▸ Brief:
Lines from the one containing "Where should I" through the final line of the records below are needed, copied exactly, with no pictures.

▸ Records from a dataset:

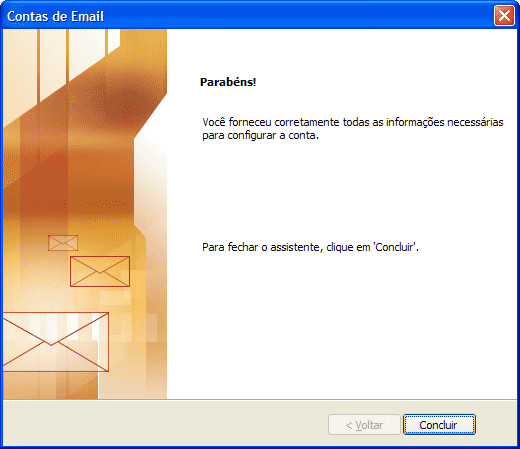
Task: Click the pale rectangle below medium envelope
Action: [x=116, y=298]
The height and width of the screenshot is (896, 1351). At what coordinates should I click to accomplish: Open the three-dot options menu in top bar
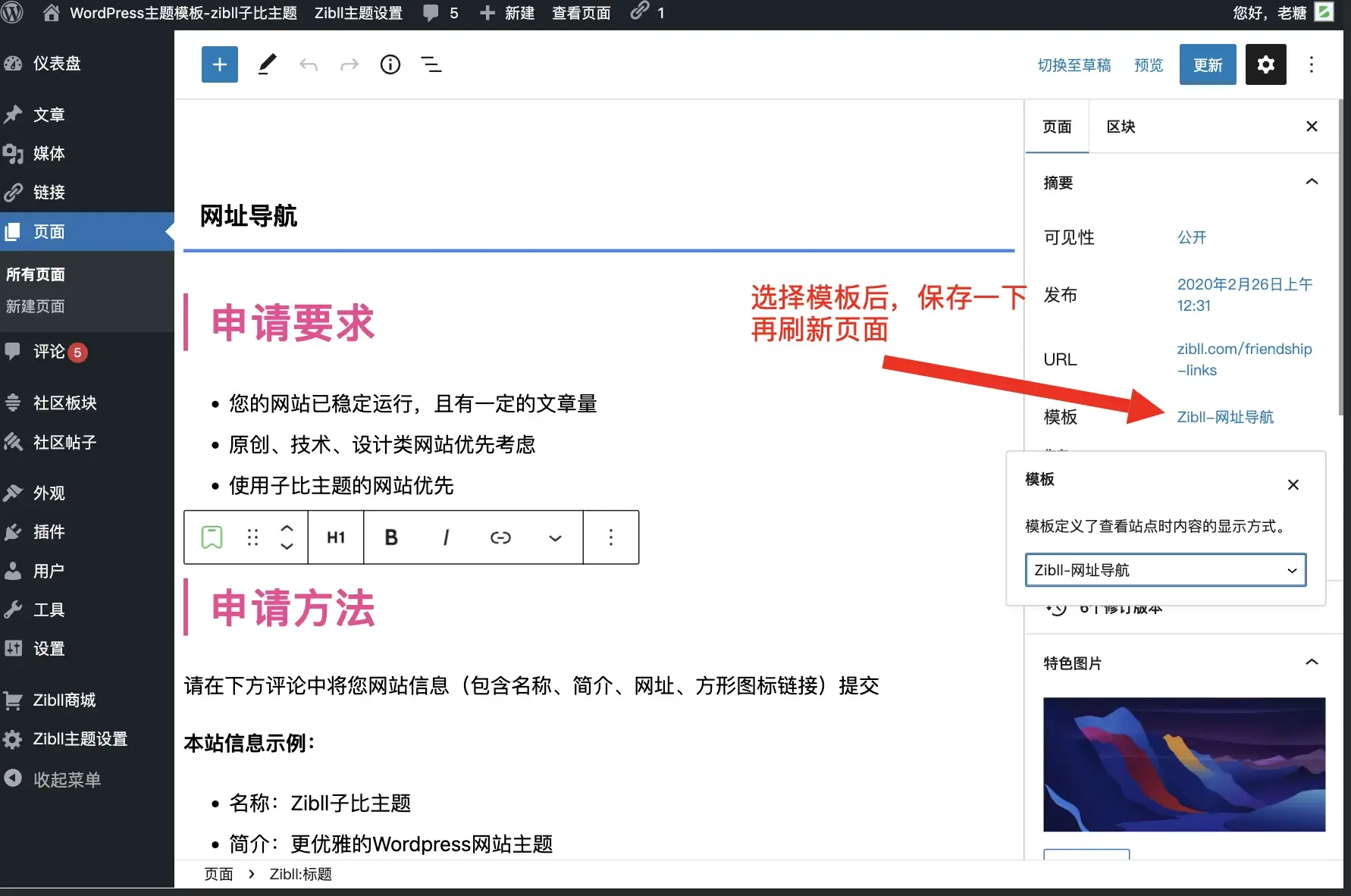pyautogui.click(x=1311, y=64)
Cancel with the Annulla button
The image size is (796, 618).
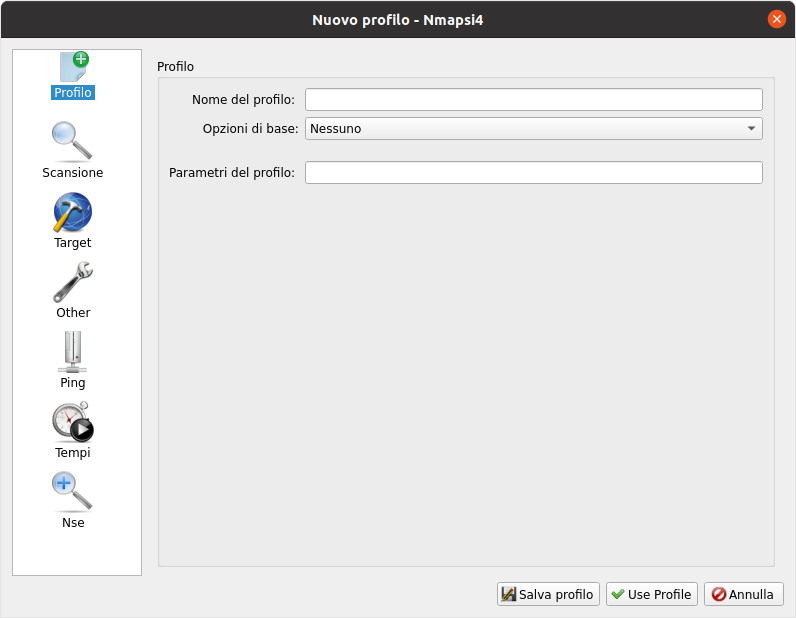[744, 594]
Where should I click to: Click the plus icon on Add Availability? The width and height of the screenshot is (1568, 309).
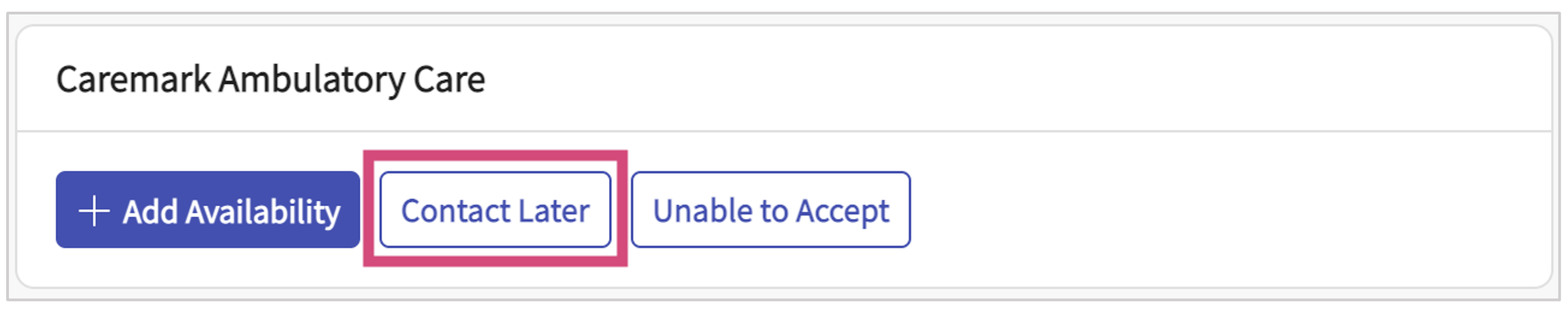[x=94, y=211]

▸ Solution to this task:
Where should I click to: Click the plus icon on Add Availability? The width and height of the screenshot is (1568, 309).
[x=94, y=211]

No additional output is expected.